You need R built and installed as a framework: see the 'R Installation and Administration Manual'. A CRAN binary install of R suffices.

Building R.app

Only Mac OS X 10.6 and higher are supported, and only 64-bit R. The project is called "R.xcodeproj" and requires Xcode 3.2 or higher.

The project can be built by selecting "R" target and "Build" inside the XCode GUI.

Supported configurations are: SnowLeopard64 (release, current OS X, default) Lion64 (release, OS X 10.7+, Xcode 4.5+) MLion64 (release, OS X 10.8+, Xcode 4.5+) Debug (with debugging output, current OS X)

The configurations differ mainly in the SDK selected (recent versions of Xcode only support the current and immediately previous SDKs, so for example in Mar 2013 the default would build for 10.8, but configuration Lion64 allows building for >= 10.7).

To build the project from the command line in the Mac-GUI directory use something like: xcodebuild -target R -configuration SnowLeopard64

To build the R for Mac OS X FAQ use either xcodebuild -target Docs or manually in docs folder makeinfo -D UseExternalXrefs --html --force --no-split RMacOSX-FAQ.texi

The resulting html FAQ file will be found in Mac-GUI/docs directory.

Note about binary compatibility:

The general rules for R apply, that is binary compatibility is given only if the major and minor version numbers match - only the patch level may differ. When using the X.Y.Z version form it means that X.Y must match. For example R-GUIs linked to 3.0.x and 3.1.x are NOT binary compatible.

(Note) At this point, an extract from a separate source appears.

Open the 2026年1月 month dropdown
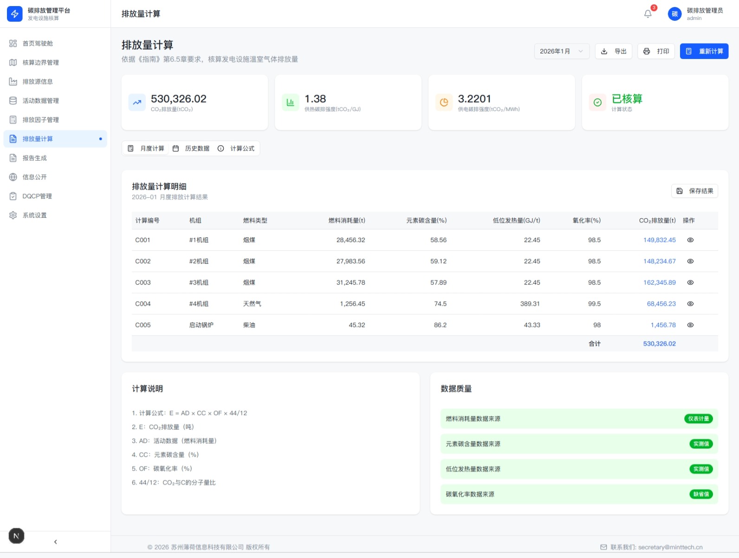739x558 pixels. pyautogui.click(x=561, y=51)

The compiled R.app is usually bound to a specific version, such as 3.0.1. If you upgrade R removing the older version, let's say using R.app built for 3.0.0 and updating R to 3.0.1, you may need to fix the absolute path to libR.dylib. The nightly builds use a generic path /Library/Frameworks/R.framework/Resources/lib/libR.dylib which points to the latest version of R, but this is done by an additional call to install_name_tool in the building script. Release versions of the GUI use a fixed-version path as they come with a specific R version (in fact the default behavior doesn't depends on the GUI, but on libR.dylib - changing its own reference entry changes the way R.app is linked).